The Agadez–Bilma Taghlamt was historically a monopoly of the Tuareg, and successively the Kel Gres, Kel Owey and Kel Ayr confederations in particular. Many Tuareg traders owned the salt pits and date plantations in Kaouar, as well as holding bonded laborers there, and traveled the caravan to administer their property. The Tuareg Taghlamt, numbering 10,000 camels and stretching 25 km at the beginning of the colonial period, is led by the representative of the Amenukal (confederation leader), followed by each sub group.

=== Pre-colonial history ===
The camel was introduced into the Sahara in the late first millennium, and Tuareg tribes moved south into the region in the 13th century. In the 18th century, Tuareg confederations captured the Kaouar oases from the Kanem–Bornu Empire and began transporting goods from Agadez.
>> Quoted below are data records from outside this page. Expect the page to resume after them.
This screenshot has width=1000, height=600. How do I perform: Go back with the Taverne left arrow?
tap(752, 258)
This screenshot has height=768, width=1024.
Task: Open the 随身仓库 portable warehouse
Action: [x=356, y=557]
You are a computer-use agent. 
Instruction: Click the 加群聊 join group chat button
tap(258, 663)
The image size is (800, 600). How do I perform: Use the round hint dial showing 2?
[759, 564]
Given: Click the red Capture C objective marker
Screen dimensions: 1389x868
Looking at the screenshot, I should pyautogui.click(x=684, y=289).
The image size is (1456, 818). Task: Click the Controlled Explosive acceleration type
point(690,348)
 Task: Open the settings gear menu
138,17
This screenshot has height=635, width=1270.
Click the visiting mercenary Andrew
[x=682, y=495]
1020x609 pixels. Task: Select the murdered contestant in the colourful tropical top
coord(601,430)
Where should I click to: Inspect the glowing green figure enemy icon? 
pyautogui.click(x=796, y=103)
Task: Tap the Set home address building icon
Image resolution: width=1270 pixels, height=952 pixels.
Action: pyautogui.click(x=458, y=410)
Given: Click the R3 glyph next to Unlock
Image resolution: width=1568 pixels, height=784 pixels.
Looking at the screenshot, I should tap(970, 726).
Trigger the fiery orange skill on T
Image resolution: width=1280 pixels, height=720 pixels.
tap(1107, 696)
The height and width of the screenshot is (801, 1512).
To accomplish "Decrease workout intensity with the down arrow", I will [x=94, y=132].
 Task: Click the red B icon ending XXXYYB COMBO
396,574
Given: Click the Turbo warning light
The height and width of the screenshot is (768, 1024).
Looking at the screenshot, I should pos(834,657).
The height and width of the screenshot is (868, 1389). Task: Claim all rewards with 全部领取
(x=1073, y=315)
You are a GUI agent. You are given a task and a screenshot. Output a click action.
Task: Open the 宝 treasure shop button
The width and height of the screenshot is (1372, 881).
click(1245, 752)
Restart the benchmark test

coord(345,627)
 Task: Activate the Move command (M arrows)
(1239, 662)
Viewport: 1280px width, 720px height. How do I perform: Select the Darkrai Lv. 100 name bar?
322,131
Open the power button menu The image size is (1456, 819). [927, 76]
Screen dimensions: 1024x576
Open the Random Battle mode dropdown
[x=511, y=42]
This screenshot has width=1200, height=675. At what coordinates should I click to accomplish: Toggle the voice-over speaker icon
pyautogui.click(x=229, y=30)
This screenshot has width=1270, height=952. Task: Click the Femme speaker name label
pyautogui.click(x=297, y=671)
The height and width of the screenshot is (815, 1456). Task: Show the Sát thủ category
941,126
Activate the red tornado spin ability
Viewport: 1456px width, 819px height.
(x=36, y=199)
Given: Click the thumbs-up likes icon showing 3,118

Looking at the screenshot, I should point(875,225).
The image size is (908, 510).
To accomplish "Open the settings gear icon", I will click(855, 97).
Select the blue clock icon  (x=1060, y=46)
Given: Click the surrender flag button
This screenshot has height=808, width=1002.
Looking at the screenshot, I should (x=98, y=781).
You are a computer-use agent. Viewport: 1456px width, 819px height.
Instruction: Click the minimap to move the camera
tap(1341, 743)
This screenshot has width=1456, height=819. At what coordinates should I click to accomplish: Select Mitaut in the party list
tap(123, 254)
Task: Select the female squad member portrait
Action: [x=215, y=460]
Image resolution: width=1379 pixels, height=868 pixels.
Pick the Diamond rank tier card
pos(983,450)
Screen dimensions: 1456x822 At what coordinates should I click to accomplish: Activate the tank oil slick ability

=== Colonial and post-colonial history ===
The disruptions of the French colonial expansion in the first years of the 20th century led to inter clan rivalries, and later, the rise of mechanised traffic. In 1904, Ouled Sliman raiders from what is now Chad destroyed the caravan at Bilma, and again in 1906 at Fachi. The French reported that the 1906 caravan numbered 20,000 camels. Following the Kaocen revolt, no Taghlamt traveled the route until 1925, and then it was accompanied by French colonial forces. By 1948, the caravans had shrunk to 8000 camels, and continued to shrink thereafter. The northern road route, marked by the Tree of Ténéré, has supplanted most camel trains, but small Taghlamt trains continue to head out each November.